Un peu plus tard, vers midi, à Tsararano, dans la commune de Dembéni, les voitures garées le long de la chaussée accueillent celles et ceux qui voudraient entrer dans le village. Pour des camions poubelle et citerne, des bus, des ambulances et des voitures de soignants, la barrière est levée. Pour les autres, c’est demi-tour ou créneau et le reste à pied. Un drapeau français orne le barrage sur lequel une petite dizaine de personnes sont postées.
Ici, la perspective d’un courrier d’engagement a davantage convaincu les barragistes. « On veut un engagement écrit. On en a marre des promesses. En 2011 et en 2018, on s’est fait bernés. Alors là, on attend le papier. Et croyez-moi, je serai le premier à lever les barrages et à chanter quand on l’aura reçu », prévient Youssouf*, présent sous une des tonnelles prévues pour abriter les manifestants de la pluie et du soleil. Ce dernier est conscient que les mesures annoncées vont devoir passer différentes étapes législatives avant de pouvoir être effectives. « Je sais bien que ça ne pourra pas se faire du jour au lendemain. Mais au moins, ce sera écrit quelque part », se félicite celui qui a bon espoir de n’avoir plus que trois ou quatre mois à endurer l’insécurité au quotidien.

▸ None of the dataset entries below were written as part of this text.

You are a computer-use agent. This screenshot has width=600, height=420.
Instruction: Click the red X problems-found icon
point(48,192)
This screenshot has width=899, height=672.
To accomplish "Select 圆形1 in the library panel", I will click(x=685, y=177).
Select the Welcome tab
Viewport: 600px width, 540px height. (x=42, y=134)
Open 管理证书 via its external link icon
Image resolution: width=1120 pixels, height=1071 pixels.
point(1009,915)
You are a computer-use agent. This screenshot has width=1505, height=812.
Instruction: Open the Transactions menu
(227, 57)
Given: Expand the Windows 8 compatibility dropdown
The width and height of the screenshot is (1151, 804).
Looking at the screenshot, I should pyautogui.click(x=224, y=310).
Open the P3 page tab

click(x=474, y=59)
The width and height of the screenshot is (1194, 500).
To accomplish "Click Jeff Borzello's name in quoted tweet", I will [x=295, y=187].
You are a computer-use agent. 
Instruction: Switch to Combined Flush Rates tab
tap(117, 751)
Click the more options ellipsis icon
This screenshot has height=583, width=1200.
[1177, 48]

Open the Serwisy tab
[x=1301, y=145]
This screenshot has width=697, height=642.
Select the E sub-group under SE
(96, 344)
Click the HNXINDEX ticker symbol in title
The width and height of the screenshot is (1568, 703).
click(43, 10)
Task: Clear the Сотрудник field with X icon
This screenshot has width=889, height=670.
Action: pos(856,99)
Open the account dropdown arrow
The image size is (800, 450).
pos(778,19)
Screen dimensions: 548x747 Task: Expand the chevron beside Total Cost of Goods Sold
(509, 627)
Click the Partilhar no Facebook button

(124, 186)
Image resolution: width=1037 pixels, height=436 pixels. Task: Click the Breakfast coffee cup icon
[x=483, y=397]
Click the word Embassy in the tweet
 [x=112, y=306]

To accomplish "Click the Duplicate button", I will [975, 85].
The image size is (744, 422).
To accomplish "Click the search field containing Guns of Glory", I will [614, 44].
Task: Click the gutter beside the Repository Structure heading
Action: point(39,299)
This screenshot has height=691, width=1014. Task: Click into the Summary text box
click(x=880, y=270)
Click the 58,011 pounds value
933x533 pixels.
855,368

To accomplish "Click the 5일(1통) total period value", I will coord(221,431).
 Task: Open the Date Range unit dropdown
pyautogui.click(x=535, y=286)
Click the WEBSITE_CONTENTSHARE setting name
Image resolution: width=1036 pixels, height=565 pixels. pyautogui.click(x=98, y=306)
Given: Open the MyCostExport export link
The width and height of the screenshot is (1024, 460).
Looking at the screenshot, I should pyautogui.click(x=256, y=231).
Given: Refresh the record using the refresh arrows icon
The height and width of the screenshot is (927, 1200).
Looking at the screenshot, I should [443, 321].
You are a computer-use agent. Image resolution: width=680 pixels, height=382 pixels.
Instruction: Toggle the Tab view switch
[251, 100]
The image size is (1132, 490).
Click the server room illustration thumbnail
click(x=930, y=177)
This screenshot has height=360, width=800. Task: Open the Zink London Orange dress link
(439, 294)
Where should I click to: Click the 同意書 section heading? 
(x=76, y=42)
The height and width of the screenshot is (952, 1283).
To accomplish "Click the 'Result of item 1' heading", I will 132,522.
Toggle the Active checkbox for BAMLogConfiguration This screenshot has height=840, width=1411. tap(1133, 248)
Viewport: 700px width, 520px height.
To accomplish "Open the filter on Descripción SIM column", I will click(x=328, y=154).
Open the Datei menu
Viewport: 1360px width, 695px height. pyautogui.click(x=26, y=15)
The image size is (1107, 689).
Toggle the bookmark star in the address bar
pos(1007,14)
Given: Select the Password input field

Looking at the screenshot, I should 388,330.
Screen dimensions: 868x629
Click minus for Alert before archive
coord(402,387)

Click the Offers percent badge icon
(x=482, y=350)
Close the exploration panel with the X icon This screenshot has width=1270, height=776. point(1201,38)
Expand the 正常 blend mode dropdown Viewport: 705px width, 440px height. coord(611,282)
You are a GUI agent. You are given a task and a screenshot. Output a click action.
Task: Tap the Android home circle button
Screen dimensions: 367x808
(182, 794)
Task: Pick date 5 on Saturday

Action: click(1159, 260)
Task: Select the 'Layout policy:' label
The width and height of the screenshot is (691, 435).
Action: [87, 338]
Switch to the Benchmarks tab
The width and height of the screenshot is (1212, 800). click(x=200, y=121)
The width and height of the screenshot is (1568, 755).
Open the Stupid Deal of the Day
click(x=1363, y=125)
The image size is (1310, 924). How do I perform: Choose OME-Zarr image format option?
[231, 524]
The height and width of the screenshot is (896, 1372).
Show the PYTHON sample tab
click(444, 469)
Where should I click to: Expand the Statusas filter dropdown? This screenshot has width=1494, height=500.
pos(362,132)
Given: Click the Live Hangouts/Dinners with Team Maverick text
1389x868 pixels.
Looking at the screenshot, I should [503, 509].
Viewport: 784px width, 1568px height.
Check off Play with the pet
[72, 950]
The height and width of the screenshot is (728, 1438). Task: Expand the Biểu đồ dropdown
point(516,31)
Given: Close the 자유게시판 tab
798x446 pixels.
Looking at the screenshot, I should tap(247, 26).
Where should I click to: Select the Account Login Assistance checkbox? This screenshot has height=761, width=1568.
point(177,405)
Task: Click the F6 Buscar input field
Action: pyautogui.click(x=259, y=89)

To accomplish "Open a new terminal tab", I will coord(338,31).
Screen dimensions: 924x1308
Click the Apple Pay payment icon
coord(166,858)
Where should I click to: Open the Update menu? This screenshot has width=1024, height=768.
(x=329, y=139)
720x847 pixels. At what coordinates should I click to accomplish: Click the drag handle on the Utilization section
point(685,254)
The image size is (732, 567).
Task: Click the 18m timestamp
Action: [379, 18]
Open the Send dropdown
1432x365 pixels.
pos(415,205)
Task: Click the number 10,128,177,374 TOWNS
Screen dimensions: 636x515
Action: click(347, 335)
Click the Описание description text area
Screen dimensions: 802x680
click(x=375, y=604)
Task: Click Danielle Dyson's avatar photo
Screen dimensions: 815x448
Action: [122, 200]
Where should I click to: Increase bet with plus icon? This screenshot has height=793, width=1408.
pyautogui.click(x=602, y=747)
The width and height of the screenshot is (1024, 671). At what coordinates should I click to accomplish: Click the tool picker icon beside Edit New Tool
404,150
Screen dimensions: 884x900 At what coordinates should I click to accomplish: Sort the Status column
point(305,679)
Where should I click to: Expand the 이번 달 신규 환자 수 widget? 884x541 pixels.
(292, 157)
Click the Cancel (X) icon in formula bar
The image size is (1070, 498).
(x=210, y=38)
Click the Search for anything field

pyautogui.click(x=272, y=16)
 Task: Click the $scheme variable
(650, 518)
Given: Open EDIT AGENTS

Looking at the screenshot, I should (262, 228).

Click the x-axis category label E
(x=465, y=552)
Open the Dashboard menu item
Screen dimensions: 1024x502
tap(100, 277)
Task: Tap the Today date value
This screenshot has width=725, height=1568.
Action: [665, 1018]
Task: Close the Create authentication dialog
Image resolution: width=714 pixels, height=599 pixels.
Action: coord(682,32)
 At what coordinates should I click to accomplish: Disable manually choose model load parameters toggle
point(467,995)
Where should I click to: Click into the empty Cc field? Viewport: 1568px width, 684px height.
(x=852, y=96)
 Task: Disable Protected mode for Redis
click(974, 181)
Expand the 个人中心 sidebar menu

Même refrain du côté de Yanis*, qui garde le blocage de Tsararano depuis le début du mouvement, de jour comme de nuit. « Il nous faut juste le courrier avec ce qui a été convenu, et ce sera moi le premier à lever le barrage », assure-t-il, juste avant de hisser, justement, la barrière pour laisser passer le véhicule d’un soignant.
Un peu plus haut, au niveau des voitures garées sur le bas côté avant d’entrer dans le village depuis Mamoudzou, deux automobilistes patientent : « On sait que le ministre a annoncé des choses hier. On a voulu voir si on allait pouvoir passer avec la voiture. » Bien essayé, mais il faudra attendre jusqu’à mardi soir pour espérer entrevoir une levée des barrages. Pendant ce temps, le gouvernement, lui, est attendu au tournant.